> [Problem]: Copy everything from the start of the items down to the line that contains "Action: (x=258, y=21)", keeping both of those lines.

> [Provided material]:
[BEGIN]
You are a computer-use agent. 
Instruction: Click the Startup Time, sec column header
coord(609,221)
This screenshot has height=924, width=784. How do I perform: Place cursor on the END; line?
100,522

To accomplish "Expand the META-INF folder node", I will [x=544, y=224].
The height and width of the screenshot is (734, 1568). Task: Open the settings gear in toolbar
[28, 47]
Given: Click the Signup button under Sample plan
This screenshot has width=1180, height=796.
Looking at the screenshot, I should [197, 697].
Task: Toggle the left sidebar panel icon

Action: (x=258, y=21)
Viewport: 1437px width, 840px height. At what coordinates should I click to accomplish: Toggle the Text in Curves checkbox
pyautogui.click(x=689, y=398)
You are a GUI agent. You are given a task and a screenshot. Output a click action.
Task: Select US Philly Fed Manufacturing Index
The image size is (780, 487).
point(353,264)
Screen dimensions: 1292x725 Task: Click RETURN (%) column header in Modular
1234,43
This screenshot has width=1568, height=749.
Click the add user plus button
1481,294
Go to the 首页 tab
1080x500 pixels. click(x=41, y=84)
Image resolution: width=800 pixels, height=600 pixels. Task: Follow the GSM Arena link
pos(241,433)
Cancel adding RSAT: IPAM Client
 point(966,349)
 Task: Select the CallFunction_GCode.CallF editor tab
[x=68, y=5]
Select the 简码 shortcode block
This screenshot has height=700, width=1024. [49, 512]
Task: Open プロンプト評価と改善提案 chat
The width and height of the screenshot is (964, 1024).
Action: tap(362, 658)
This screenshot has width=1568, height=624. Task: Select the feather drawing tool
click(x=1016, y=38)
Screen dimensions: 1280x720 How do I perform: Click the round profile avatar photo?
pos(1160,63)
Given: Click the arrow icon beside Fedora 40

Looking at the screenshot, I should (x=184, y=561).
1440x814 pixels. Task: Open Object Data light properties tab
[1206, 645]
[END]
> [The result]:
You are a computer-use agent. 
Instruction: Click the Startup Time, sec column header
coord(609,221)
This screenshot has height=924, width=784. How do I perform: Place cursor on the END; line?
100,522

To accomplish "Expand the META-INF folder node", I will [x=544, y=224].
The height and width of the screenshot is (734, 1568). Task: Open the settings gear in toolbar
[28, 47]
Given: Click the Signup button under Sample plan
This screenshot has width=1180, height=796.
Looking at the screenshot, I should [197, 697].
Task: Toggle the left sidebar panel icon

Action: (x=258, y=21)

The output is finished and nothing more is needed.